Restrict the output to the lines below starting at the one that contains "The height and width of the screenshot is (329, 647)." and ending at the one that contains "This screenshot has width=1640, height=710.", and restate them word for word, both ends included.

▸ Records for the exercise:
=== Begin Enclosure ===
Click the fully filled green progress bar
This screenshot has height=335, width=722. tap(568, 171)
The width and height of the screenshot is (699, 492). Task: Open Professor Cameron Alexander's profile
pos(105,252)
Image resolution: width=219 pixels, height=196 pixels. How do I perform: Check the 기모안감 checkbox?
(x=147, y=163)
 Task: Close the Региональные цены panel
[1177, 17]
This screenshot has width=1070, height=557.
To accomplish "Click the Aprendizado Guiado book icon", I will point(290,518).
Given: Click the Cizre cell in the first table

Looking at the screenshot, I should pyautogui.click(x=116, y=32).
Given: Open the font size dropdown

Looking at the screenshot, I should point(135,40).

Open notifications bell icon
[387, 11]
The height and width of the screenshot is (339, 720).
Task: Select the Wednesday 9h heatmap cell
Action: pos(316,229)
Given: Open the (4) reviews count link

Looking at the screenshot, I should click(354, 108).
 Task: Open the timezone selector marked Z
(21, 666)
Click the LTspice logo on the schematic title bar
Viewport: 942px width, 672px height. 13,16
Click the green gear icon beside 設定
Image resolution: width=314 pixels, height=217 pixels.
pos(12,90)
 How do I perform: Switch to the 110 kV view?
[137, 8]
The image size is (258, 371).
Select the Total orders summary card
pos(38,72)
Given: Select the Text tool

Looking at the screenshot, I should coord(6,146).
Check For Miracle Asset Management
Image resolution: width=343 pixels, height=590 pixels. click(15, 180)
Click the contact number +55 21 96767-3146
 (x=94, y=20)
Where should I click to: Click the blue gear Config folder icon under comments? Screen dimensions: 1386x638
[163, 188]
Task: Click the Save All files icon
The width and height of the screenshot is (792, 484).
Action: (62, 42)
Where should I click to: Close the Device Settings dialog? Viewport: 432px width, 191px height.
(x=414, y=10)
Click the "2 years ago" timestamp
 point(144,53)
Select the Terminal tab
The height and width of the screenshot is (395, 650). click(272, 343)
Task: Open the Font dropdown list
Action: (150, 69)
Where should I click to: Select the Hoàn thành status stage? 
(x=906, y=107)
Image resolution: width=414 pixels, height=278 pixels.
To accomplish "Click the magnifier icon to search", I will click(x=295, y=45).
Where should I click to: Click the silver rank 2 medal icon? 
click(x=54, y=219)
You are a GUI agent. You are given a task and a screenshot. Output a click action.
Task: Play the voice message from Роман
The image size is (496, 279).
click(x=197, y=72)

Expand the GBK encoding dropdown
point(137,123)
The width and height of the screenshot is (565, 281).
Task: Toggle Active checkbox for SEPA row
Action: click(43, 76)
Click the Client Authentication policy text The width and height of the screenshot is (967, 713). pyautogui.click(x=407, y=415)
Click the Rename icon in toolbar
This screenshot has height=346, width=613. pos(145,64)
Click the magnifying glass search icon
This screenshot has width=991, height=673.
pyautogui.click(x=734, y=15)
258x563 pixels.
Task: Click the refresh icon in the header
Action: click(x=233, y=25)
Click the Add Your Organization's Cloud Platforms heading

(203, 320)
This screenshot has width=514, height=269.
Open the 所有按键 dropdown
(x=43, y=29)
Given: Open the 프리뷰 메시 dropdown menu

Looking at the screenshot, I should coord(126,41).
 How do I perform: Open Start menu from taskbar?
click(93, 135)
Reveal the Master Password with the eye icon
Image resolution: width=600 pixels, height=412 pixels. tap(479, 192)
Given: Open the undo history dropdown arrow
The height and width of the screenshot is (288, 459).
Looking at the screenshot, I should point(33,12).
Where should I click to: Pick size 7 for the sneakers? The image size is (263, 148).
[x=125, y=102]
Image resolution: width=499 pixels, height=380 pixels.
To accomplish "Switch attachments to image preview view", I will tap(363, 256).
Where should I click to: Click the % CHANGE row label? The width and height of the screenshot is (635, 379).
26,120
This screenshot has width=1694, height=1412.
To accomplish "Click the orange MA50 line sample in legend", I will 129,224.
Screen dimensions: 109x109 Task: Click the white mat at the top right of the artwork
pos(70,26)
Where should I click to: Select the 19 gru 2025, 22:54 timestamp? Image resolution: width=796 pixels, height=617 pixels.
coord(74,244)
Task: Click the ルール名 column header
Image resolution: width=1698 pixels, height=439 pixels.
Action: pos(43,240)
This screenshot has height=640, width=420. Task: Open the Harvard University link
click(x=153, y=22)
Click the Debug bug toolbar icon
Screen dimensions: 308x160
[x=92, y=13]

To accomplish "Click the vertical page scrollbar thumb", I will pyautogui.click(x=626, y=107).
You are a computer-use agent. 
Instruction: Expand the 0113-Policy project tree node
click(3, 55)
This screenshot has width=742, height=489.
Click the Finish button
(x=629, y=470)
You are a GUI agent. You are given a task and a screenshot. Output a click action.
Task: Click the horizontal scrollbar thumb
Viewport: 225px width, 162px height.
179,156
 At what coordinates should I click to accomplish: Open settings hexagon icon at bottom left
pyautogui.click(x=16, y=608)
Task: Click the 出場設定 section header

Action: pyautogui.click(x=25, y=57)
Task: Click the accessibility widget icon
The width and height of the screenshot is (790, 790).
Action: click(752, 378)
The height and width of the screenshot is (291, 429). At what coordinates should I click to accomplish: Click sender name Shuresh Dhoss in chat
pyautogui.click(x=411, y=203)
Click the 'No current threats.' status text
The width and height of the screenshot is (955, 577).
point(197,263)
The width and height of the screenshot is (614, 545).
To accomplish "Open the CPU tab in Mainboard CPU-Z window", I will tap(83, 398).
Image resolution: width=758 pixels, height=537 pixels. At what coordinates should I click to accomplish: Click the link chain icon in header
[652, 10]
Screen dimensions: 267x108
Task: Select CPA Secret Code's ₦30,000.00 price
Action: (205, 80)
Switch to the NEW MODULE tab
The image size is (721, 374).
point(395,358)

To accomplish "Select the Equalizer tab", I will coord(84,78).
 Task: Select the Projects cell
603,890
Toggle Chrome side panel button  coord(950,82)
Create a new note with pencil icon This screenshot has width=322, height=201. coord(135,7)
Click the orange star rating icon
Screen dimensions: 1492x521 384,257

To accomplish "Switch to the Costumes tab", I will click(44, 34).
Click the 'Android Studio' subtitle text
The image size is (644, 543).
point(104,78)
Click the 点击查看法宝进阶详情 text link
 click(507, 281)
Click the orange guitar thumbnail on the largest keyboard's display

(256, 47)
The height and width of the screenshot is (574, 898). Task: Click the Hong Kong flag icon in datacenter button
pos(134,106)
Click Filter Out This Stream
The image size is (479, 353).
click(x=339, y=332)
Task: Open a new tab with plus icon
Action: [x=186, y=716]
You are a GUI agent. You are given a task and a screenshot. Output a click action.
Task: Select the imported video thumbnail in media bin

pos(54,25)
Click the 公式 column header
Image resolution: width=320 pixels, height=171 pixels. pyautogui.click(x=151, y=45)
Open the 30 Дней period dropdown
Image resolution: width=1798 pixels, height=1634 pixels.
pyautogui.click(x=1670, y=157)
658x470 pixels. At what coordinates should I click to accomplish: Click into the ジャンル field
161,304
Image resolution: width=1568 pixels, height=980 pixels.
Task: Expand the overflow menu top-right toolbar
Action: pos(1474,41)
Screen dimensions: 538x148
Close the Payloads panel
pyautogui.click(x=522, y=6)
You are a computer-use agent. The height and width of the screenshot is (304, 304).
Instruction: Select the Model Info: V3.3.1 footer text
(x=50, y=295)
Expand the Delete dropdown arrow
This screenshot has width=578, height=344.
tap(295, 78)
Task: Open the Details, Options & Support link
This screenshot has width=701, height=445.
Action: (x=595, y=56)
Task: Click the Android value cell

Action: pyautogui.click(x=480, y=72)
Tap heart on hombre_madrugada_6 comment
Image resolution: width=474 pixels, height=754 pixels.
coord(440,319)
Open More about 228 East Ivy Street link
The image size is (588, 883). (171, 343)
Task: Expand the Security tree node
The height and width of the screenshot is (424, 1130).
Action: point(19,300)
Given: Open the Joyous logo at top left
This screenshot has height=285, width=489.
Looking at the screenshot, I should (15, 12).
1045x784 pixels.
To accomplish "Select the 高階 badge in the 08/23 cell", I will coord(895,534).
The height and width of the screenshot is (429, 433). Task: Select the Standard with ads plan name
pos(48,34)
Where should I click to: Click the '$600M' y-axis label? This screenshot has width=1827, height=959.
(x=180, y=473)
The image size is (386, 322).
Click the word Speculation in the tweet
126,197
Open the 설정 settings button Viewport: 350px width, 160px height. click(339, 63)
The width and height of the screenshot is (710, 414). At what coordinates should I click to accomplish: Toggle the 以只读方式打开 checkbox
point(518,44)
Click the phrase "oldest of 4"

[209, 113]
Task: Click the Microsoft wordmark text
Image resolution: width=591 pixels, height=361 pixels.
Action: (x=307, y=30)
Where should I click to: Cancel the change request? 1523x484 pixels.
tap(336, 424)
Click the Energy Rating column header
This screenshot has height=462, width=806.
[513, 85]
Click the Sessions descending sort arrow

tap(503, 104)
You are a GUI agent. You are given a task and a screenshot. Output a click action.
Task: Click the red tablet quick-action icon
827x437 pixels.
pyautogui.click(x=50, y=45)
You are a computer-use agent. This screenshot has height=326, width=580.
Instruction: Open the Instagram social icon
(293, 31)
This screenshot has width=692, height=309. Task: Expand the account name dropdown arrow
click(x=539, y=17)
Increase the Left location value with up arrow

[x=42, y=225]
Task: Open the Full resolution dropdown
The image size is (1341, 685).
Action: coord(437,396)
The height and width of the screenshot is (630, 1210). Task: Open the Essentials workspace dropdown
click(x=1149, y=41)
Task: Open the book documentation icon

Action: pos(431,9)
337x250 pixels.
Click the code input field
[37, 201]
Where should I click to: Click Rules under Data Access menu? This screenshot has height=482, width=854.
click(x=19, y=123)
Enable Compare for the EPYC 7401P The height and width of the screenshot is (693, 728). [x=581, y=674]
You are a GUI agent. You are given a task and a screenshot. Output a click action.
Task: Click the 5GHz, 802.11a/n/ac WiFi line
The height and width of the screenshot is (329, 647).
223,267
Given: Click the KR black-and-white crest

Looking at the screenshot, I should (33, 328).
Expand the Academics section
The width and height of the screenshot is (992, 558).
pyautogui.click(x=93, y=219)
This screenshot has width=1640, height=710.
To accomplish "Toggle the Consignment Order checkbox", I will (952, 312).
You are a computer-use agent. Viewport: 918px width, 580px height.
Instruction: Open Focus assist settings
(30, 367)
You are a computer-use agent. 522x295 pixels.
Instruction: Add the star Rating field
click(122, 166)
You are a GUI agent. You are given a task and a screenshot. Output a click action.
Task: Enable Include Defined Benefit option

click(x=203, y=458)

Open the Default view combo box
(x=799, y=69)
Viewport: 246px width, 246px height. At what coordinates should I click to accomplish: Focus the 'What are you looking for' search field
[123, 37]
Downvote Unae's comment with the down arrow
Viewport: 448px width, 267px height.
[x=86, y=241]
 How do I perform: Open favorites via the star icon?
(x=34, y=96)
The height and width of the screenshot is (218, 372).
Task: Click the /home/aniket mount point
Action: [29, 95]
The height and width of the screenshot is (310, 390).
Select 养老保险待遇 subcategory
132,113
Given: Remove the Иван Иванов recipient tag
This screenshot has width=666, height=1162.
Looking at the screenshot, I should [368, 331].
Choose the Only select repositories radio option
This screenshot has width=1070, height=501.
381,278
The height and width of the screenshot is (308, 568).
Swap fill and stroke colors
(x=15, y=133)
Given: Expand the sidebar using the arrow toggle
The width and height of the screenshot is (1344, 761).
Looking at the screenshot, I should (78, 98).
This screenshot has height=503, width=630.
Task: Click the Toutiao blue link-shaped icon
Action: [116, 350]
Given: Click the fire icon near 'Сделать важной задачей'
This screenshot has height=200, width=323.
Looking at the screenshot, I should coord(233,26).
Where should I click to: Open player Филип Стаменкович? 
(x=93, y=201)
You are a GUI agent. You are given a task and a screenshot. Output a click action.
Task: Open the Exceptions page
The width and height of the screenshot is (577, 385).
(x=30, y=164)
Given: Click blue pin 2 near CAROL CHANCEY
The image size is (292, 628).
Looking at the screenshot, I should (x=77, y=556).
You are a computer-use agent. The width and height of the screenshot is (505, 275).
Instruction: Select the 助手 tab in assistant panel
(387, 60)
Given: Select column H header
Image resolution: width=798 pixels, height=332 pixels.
=== End Enclosure ===
▸ Output for this exercise:
The height and width of the screenshot is (329, 647).
223,267
Given: Click the KR black-and-white crest

Looking at the screenshot, I should (33, 328).
Expand the Academics section
The width and height of the screenshot is (992, 558).
pyautogui.click(x=93, y=219)
This screenshot has width=1640, height=710.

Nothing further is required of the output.